* Problem requirements:
Copy the items line for line, beginning at the line that contains "Given: Click the" and ending after the line that contains "pyautogui.click(x=825, y=335)".

>> begin

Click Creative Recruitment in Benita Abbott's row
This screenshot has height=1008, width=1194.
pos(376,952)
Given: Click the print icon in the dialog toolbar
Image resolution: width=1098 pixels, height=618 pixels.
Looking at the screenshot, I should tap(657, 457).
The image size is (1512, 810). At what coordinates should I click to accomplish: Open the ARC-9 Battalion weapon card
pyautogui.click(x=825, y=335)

>> end
>> begin

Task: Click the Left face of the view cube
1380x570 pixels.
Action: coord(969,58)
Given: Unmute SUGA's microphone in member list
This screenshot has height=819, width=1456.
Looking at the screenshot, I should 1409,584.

>> end

* Solution to the problem:
Given: Click the print icon in the dialog toolbar
Image resolution: width=1098 pixels, height=618 pixels.
Looking at the screenshot, I should tap(657, 457).
The image size is (1512, 810). At what coordinates should I click to accomplish: Open the ARC-9 Battalion weapon card
pyautogui.click(x=825, y=335)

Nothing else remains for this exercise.